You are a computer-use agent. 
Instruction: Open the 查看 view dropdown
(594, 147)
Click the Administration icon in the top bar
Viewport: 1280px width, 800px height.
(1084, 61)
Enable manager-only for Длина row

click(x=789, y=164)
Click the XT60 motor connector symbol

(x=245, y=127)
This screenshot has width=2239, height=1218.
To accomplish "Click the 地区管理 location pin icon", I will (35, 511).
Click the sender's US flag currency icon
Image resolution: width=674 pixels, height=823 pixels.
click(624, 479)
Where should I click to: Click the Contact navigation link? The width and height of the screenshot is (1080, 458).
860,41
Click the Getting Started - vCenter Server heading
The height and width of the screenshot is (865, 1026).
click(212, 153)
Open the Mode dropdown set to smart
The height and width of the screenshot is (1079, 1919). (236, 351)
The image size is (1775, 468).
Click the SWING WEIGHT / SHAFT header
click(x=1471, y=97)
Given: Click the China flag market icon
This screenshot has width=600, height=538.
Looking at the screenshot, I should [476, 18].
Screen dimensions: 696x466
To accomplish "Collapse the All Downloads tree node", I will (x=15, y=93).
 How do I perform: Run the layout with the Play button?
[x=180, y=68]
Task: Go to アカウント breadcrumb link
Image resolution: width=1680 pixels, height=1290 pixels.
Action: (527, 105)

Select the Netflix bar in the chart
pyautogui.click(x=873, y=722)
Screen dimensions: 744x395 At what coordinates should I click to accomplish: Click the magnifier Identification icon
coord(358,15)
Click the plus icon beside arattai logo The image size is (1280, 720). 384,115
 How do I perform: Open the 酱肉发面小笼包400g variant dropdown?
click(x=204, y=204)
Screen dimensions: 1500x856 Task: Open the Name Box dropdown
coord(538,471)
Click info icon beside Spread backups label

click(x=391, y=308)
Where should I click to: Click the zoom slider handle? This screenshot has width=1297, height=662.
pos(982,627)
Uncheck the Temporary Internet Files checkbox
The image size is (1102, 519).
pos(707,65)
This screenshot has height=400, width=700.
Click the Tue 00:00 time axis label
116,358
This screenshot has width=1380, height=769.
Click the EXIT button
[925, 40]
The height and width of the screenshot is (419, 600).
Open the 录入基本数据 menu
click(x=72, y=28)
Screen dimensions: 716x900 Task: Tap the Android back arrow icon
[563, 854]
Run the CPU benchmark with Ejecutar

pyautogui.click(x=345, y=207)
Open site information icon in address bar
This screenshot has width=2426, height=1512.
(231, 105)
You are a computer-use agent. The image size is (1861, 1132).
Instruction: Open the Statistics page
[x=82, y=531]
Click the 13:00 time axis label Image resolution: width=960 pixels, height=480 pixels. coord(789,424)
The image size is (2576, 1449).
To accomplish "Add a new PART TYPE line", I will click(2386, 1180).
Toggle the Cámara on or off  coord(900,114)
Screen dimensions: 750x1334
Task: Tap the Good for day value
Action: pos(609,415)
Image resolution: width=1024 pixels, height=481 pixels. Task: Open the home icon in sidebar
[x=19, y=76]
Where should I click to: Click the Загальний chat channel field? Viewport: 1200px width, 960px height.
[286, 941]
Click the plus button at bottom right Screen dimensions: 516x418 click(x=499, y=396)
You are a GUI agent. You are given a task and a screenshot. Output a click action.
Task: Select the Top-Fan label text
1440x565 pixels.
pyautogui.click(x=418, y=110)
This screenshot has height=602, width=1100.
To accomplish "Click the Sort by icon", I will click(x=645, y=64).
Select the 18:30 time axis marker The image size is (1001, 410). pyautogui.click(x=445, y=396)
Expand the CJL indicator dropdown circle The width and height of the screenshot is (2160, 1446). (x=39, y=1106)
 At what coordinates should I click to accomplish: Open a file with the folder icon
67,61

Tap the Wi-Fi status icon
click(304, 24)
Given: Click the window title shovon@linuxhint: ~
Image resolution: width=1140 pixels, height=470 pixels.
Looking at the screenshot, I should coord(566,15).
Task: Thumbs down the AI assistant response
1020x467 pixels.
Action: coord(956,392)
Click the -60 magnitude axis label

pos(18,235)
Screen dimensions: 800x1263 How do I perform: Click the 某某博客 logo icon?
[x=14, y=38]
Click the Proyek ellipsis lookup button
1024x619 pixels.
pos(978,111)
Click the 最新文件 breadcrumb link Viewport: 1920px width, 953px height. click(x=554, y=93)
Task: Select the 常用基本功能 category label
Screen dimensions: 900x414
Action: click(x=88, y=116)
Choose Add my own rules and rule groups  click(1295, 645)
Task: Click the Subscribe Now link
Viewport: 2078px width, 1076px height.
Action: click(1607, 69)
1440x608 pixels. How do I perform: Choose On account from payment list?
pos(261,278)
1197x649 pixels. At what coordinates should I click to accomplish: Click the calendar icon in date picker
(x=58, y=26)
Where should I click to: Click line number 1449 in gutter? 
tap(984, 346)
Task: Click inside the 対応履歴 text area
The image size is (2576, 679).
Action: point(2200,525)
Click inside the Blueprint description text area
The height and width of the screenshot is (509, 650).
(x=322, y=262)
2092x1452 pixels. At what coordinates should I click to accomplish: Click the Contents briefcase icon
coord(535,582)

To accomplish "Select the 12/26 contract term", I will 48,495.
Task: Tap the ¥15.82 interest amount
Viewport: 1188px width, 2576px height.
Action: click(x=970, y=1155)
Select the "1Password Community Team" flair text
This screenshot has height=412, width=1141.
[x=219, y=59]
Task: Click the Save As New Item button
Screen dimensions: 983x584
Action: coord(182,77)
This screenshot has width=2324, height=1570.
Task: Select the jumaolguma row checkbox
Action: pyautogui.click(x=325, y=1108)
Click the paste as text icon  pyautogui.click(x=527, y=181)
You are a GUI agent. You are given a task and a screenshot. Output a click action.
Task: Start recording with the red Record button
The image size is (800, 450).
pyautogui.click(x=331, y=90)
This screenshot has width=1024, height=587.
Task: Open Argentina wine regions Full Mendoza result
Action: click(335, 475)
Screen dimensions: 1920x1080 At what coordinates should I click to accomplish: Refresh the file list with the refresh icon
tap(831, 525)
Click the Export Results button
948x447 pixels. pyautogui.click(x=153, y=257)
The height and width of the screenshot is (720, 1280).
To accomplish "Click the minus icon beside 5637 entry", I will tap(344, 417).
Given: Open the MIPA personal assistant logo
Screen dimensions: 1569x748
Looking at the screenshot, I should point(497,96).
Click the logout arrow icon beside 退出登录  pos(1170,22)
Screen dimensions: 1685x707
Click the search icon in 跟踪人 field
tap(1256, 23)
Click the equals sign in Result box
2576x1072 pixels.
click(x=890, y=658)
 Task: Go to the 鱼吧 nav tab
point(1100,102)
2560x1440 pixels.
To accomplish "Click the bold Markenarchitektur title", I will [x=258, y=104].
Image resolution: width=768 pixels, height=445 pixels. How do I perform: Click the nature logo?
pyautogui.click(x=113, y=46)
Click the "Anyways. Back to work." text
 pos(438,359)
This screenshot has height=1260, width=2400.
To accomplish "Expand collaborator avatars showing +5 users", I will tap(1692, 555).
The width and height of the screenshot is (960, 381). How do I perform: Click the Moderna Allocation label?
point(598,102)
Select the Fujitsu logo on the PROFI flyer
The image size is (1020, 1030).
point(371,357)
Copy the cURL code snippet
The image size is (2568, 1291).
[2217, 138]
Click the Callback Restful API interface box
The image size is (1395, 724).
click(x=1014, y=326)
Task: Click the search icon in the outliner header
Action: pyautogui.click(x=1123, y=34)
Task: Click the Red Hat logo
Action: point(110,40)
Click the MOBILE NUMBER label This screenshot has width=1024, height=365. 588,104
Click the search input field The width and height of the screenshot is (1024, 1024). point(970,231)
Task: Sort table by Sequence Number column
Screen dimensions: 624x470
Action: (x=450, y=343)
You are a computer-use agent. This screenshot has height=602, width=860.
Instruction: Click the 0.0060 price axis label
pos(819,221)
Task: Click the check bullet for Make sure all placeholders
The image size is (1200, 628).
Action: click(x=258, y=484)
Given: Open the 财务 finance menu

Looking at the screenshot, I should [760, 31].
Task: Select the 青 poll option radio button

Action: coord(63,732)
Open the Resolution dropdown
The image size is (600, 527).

◆ ◆ ◆

_WHAT IS BEING ASKED_
Please count the lines in the material above that contain the string "breadcrumb", treating uppercase and lowercase as different, and reply with the number alone.

_SOLUTION BELOW_
2